This post examines a recent opinion from the Court of Appeals of Oregon: State v. Tecle, 2017
WL 1929845 (2017). The court begins its opinion by explaining that
[d]efendant appeals a judgment of
conviction for 18 counts of identity theft, [Oregon Revised Statutes]
165.800; 12 counts of theft in the second degree, [Oregon Revised Statutes]
164.045; and 18 counts of computer crime, [Oregon Revised Statutes] 164.377(2).

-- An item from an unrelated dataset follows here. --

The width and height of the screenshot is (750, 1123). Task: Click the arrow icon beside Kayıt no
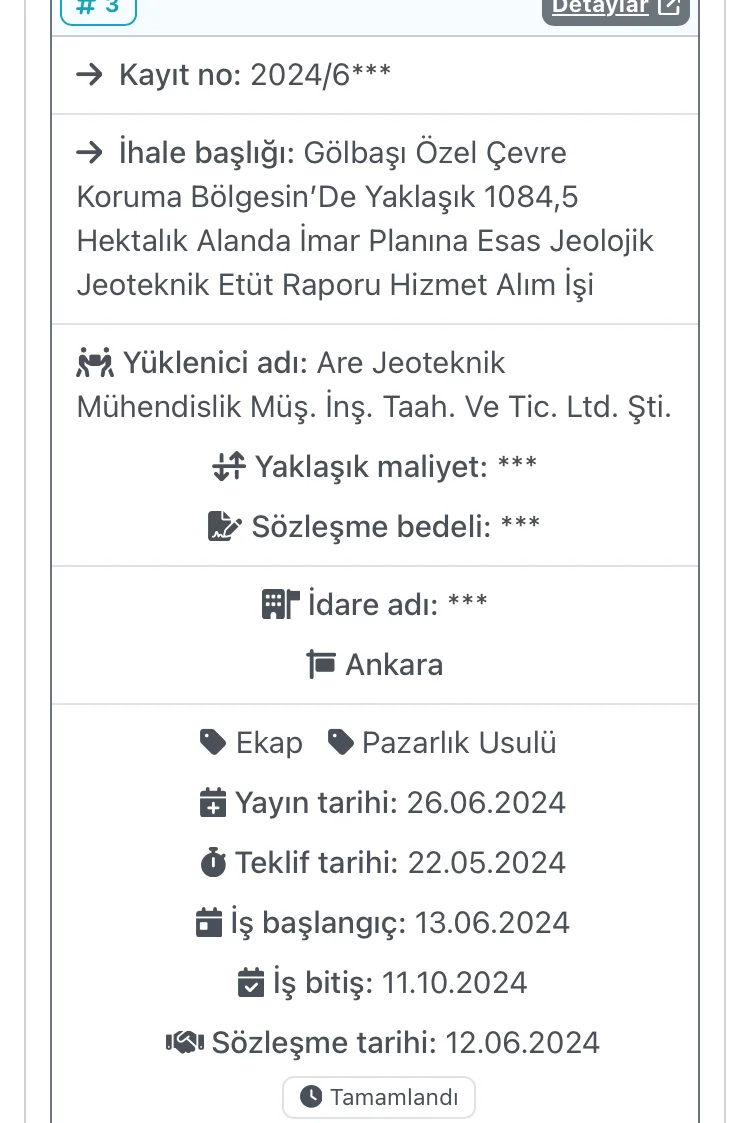coord(90,75)
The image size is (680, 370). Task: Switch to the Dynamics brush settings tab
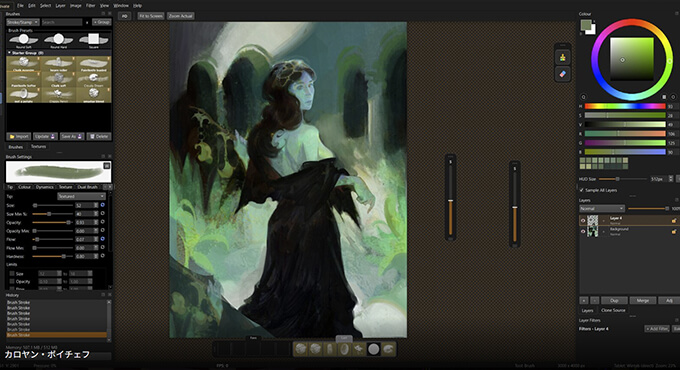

He assigns error to the trial court's denial of his motion for a judgment of
acquittal on the computer crime counts, arguing that evidence that he knowingly
provided false information to banks was not sufficient to show that he `used’ a
computer within the meaning of [Oregon Revised Statutes] 164.377(2),
because the state should have been required to prove that he directly accessed
or manipulated the banks' computers.
State v. Tecle, supra.
The Court of Appeals went on to point out that
[w]hen denial of a defendant's motion
for a judgment of acquittal `centers on the meaning of the statute defining the
offense,’ we review the interpretation of the statute for legal error.. State
v. Hunt, 270 Or. App. 206, 210, 346 P.3d 1285 (2015) (internal
quotation marks and citation omitted). In determining the sufficiency of the
evidence, we review the facts in the light most favorable to the state to
determine whether a rational trier of fact could have found the essential
elements of the crime beyond a reasonable doubt. State v. Cunningham,
320 Or. 47, 63, 880 P.2d 431 (1994), cert. den., 514 U.S. 1005
(1995).
State v. Tecle, supra.
The court then explained why the charges were brought
against Tecle:
The relevant facts are undisputed. In
September and October 2012, defendant engaged in a scheme to defraud two banks.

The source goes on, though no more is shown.